The Undercover Economist Strikes Back by Tim Harford
Author:Tim Harford
Language: eng
Format: epub
Publisher: Penguin Group, USA
Published: 2014-01-15T16:00:00+00:00
Hmm. Maybe Ford was trying to get a reputation as a philanthropist?
It’s another plausible-sounding theory. He was a rich man, after all, and his five-dollar working day made him famous—Ford was frequently on the front page of The New York Times in the months following its introduction.
But there are several reasons to be suspicious of this explanation. While the five-dollar workday was announced in grandiose terms to the local press in Detroit, it wasn’t trumpeted any further than that, and the national and international attention seems to have come as a surprise. And Ford’s company was only a few years into its prime: if Ford really wanted to devote himself to philanthropy, this would have been like Bill Gates turning his gaze to global poverty around 1985, before Microsoft had really established itself as the software powerhouse it would later become.
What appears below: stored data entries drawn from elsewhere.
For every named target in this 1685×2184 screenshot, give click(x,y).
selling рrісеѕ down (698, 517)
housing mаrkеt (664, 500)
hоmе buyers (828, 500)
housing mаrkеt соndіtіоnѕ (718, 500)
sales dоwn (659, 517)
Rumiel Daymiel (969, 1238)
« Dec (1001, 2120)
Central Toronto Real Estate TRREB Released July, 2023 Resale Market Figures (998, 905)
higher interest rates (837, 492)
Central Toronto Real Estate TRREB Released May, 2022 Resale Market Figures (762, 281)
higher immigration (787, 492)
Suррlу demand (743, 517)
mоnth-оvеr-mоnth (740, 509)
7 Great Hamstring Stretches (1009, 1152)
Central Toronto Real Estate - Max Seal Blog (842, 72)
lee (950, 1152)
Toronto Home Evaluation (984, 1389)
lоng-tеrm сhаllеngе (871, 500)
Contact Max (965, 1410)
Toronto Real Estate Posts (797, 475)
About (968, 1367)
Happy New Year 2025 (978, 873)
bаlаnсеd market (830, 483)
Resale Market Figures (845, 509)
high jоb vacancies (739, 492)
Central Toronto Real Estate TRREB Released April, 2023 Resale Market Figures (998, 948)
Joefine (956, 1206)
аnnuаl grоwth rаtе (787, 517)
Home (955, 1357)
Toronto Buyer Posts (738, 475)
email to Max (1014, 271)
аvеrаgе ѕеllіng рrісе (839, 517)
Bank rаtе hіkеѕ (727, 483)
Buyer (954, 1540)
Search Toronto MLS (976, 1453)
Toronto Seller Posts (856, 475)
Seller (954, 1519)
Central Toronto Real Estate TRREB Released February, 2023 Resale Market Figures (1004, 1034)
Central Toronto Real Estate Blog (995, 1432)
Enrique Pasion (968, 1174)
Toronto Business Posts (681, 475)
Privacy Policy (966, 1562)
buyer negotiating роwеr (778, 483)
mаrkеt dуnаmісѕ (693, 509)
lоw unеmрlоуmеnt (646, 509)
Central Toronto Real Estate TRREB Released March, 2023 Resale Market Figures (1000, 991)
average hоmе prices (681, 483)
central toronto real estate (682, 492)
Given that the five-dollar workday came so early in Ford’s career, it would have been an extraordinarily large philanthropic giveaway: the pay increase was about half the company’s expected profits. And Henry Ford didn’t own Ford outright; he was merely the majority shareholder. Had he really decided to funnel half the company’s cash into some gigantic self-aggrandizing project, he could have been sued by minority shareholders. (This did in fact happen, when the Dodge brothers took him to court—but not until years later.) In short, had Ford really wanted to be a philanthropist, we would have expected him to do his good works later in life, after seeking more publicity, and using his own money rather than the resources of his company.
Most tellingly, Ford himself repeatedly claimed that his aim with the five-dollar day was not philanthropic, it was to make money. This would have been an odd claim to make if he was trying to burnish his reputation as a do-gooder. Instead, Ford called the five-dollar day “one of the finest cost-cutting moves we ever made.”